Thursday, May 21, 2009

Express Yourself


I ordered my business cards today! Woo!!!

S. Mohen's Reel 2009 from True Perfection on Vimeo.

posted by Sassy Mohen @ 12:21 PM | 4 Comments

Thursday, May 14, 2009

Superstition


Somehow in the midst of everything I've managed to stay afloat. I haven't really hid the fact I'm very unhappy right now. I suppose it's to be expected with the loss of a friend. At least I'm better than I was when I first found out about Elise.

It's weird to think of a concept of someone being gone. Non-existant. No longer capable of being talked too. I can't really wrap my head around it. I wish that Elise was here so that I could talk to her about death and all these big philosophical ideas, she would be the person i would talk to about this.

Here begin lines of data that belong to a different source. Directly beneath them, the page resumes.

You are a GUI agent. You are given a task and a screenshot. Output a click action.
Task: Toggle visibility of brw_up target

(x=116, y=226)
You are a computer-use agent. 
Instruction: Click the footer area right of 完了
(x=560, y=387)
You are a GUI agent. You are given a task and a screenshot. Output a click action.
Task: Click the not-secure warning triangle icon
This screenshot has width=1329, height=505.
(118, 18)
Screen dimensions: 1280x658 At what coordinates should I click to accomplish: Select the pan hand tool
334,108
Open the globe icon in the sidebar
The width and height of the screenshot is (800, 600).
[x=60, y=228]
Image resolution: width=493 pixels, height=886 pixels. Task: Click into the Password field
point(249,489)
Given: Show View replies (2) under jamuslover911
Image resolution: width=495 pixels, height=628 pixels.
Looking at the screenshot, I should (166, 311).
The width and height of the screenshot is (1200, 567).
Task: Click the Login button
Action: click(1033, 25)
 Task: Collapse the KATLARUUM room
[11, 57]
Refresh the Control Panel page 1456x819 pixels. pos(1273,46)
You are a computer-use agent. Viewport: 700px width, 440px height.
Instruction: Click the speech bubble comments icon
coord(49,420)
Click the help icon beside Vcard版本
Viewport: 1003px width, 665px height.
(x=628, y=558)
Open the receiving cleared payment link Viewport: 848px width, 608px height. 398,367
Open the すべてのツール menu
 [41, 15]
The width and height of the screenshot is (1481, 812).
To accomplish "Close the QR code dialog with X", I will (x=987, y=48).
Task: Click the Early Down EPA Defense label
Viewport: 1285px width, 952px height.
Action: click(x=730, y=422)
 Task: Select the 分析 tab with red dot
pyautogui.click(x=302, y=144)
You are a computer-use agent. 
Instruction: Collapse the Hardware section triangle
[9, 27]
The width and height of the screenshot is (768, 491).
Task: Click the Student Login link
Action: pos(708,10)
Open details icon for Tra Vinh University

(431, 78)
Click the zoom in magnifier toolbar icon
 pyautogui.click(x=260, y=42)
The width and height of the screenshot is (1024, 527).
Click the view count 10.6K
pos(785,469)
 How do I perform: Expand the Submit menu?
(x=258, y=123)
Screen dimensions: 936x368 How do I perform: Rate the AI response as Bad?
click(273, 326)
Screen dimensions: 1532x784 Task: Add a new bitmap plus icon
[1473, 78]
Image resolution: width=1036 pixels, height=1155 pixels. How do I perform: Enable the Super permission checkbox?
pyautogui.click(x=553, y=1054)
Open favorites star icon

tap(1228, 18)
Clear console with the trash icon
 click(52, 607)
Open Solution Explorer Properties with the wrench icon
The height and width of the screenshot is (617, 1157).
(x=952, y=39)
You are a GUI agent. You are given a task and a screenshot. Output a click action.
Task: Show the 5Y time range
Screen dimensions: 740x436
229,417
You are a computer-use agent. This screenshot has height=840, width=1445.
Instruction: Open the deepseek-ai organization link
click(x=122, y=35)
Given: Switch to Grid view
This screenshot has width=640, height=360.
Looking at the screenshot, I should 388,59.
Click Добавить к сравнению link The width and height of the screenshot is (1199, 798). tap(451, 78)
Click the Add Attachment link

I always felt like I abandoned her when I moved to California. I feel like I abandoned a few people when I did that. Maybe that's where my guilt comes from. I wish that she was still here so I could talk to her.

The funeral was a mess. Or maybe I was just a mess. Crying and crying. I cried all through my speech I made about her. No one else cried through their speechs. Well there was only 4 other people, one was the head of the psych department at JMU where she went to school, he gave her parents her diploma.



I've stared writing my next script which I'm dedicating to her. I just wish I didn't have too.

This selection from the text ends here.